Often when I tell people my official title at work, they have a lot of follow up questions. Mainly: what do you do?
I am the Operations Assistant at a production company. I assist the Manager of Operations in, well, helping the building and everyone inside it function smoothly. I do everything from plunge toilets to ordering lunch to event planning to basic IT fixes and everything in between. The staff relies on my department for space scheduling, supply management, and to be fed every day.
Not surprisingly, there have been a lot of take-aways from having a job of this nature. I find that in my personal life, I’m more aware of what it takes to keep things running more smoothly.
Here are a few lessons learned from working in Operations:
1) It doesn’t do to be cluttered.
We are the dumping grounds for everyone’s broken everything. I can’t be wasting time rooting around for things, though. When duty calls and we’re in a pinch for time, I need to know where everything is. In the Ops office we keep things as neat as we can, and have a method to the madness.
2) Never be caught without.
I learned early on that it’s better to be overprepared than under. Every Monday, I take inventory of our entire office. That way, I always know how our supply levels are doing. And I always have at least one of something in reserve.
3) Prep ahead.
At any given moment, we have three pots of coffee brewed and ready to go in our staff kitchen. I always tell new interns that it behooves them to have everything ready to brew a new pot ahead of time – old coffee grinds should be immediately emptied, new ones should be ground, and the space should be cleaned. That way, if things get busy, they aren’t stuck trying to play catch up.
4) Know your schedule.
The office is constantly buzzing with people coming and going, and the demands for different spaces ebbs and flows on the hour. I start each work day by reviewing my own calendar, as well as the shared office calendar. I check with teams and confirm their plans, meetings, etc, and then do so again every few hours. It’s important to have an idea of what’s going on, so you’re never blindsided by a request.

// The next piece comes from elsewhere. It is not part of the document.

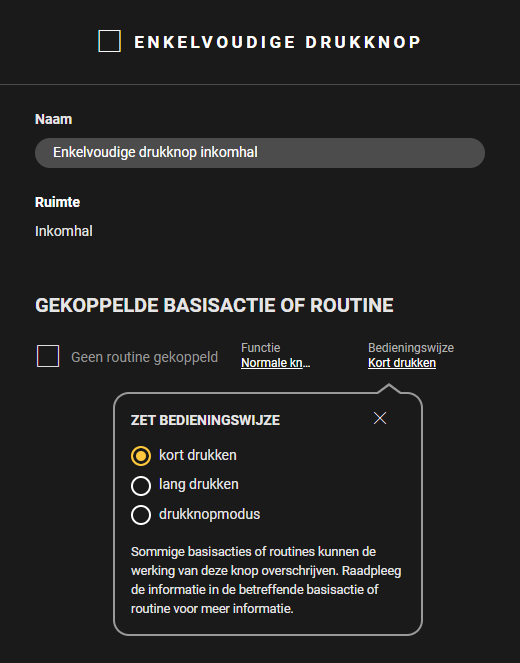The image size is (520, 663).
Task: Open the Functie Normale kn... selector
Action: [x=276, y=363]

5) Closing duties are just as important as opening ones.
Mornings find me filled with energy and a sense of purpose; I never have a problem checking my opening duties off my list. Evenings can be another story. With the end of the workday looming, I often want to cut corners and call it a day. The end of the night, though, is just as important as the morning, and it will only screw you over in the end if you decide to get lazy and not prepare for the next day.